File No. 763.72112/282
The British Ambassador (Spring Rice) to the Acting Secretary of State
Washington, November 1, 1914.
[Received November 2.]
Sir: In your note of the 29th ultimo you called my attention to the anxiety which prevailed in the Southern States as to the liability to seizure of turpentine and rosin as “naval stores.” You point out that however groundless such apprehension may be it is well to quiet it by assurances which can leave no doubt of the intention of the belligerent governments.
In compliance with your request I at once communicated with Sir Edward Grey pointing out to him that your Government considered it desirable in the interests of neutral trade to relieve a situation which was daily growing more embarrassing.

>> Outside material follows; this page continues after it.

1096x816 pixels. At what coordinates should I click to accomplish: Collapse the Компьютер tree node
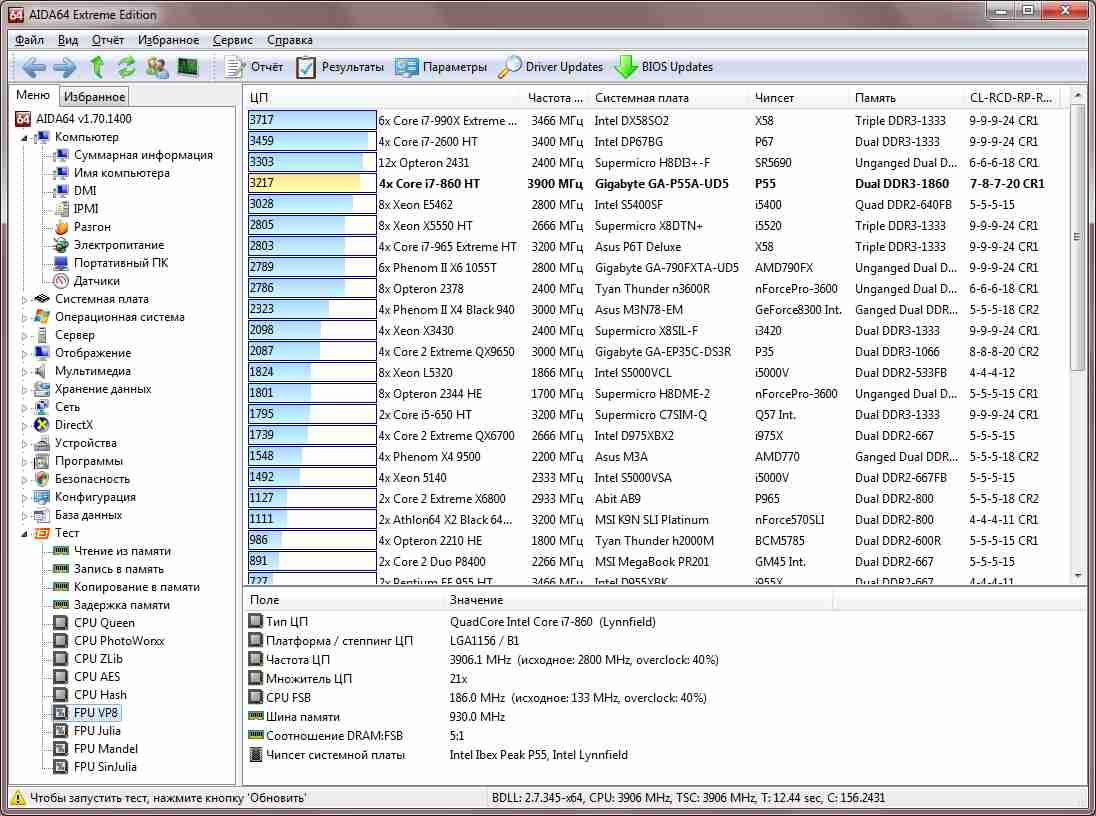pyautogui.click(x=26, y=137)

Sir Edward Grey has now informed me in reply that in view of the representations which you have made he has pleasure in giving the official assurance that the British Government has not in fact any present intention of interfering with turpentine and rosin.
At the same time, and in order to prevent misapprehension in the future or the establishment of a precedent which may prove embarrassing to both our Governments in the future, Sir Edward Grey wishes me to point out that the British Government has published a contraband list for the guidance of the public and that it would not be advisable to make official statements in answer to individual enquiries as to whether or not specified articles can be held to fall under any of the heads enumerated in the contraband lists and are therefore immune from capture.
You will no doubt agree that if statements in answer to individual enquiries become a general practice, there would be a constant succession of such enquiries and there would be no finality. In accordance with the recognised tradition of British and American law, the proper interpretation of contraband lists is a matter which each Government reserves for the decision of its prize courts.